**Testo mostrato**.
##########
Vecchio 09-10-2002, 16.19.58   #12
neverforever
Ospite abituale
 
Data registrazione: 03-04-2002
Messaggi: 70
cara lady...

gli altri ormai lo sanno, forse tu no. Anch'io ho vissuto da vicino, da molto vicino dato che erano mesi che eravamo amici, il suicidio di un uomo.
Ogni volta che ne riparlo dopo un po' di tempo, come ora, mi tremano le mani nello scrivere, e i sentimenti che provo certo non te li so descrivere. E' una ferita che rimarrà sempre lì, dentro di me, e dentro le persone che vivevano con lui.
Vi chiedete se il suicidio è un atto di coraggio o di viltà.
Tempo fa ho parlato con una psicologa, che mi ha detto che spesso, nel momento in cui la persona decide di compiere veramente quel gesto, è come se fosse in trance. Si chiama "break-down": qualcosa nella testa, e chi lo sa... anche nel cuore, si spezza. Significa che la persona quasi non si rende conto di ciò che sta facendo. In quel momento si perde ogni contatto con la realtà. Tant'è, mi ha detto la psicologa, che vi sono casi di mancati suicidi, mancati x il fatto che qualcuno telefonò, o cmq arrivò proprio in quel momento riuscendo ad impedire il gesto estremo. E la reazione di questi mancati suicidi è la loro stessa incredulità. "Ma che cosa stavo facendo?".
##########
**Materiale di partenza**.
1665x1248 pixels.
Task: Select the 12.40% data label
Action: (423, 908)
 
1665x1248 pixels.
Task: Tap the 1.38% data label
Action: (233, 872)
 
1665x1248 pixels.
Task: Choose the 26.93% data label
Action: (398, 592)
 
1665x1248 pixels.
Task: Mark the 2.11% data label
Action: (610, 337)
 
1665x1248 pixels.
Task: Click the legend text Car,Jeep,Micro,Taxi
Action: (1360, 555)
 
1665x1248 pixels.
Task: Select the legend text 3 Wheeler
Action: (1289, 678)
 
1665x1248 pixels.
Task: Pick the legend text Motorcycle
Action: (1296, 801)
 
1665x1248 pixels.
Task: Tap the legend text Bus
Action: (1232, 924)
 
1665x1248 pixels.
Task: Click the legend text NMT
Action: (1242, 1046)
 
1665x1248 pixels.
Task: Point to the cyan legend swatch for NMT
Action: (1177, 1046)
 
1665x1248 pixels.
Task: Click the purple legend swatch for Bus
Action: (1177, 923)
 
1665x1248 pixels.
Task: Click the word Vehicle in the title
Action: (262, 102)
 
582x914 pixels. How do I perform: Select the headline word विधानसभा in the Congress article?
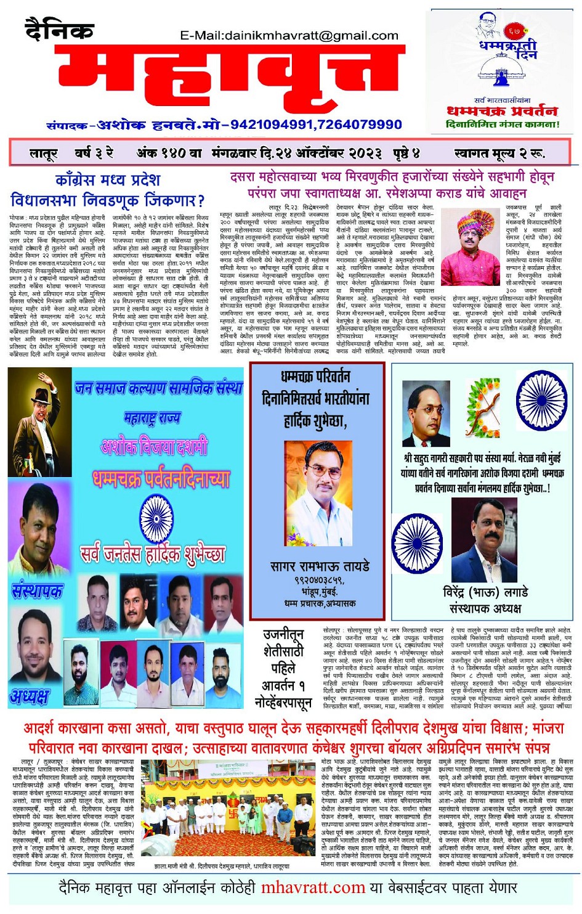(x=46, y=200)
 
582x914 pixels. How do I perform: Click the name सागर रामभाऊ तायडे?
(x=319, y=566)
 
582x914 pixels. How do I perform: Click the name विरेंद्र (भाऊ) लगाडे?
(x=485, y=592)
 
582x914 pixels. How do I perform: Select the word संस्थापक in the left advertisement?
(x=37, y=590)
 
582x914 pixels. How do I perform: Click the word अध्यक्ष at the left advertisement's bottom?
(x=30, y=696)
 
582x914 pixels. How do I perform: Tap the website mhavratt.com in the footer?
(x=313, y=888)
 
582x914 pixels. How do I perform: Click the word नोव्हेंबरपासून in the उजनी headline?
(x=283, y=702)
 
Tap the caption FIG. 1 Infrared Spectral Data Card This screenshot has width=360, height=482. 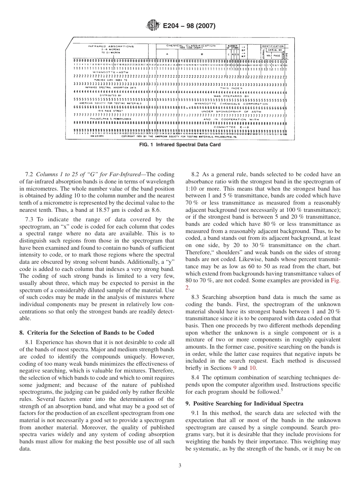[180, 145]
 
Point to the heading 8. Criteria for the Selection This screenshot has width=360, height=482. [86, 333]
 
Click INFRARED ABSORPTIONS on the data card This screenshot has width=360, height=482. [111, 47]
##########
Puoi riprendere il messaggio sul suicidio e proseguirlo a partire dalla frase «Ma che cosa stavo facendo?». I record non hanno alcun ruolo in questo lavoro.

**La tua risposta**.
Quella mattina non l'ho chiamato, se solo gli avessi mandato almeno un msg, qualcosa... Mi fa sempre troppo male pensarci. Pensa lady... gli avevo detto che non dovevamo + vederci nè sentirci, fino a pochi giorni prima. Una situazione complessa. Ma questa è un'altra storia, che riguarda me stessa, la mia vita, i miei sentimenti, la mia coscienza, e il rancore che provo per me stessa che sto provando con tutte le mie forze di cancellare. Ma fa troppo male, è troppo difficile.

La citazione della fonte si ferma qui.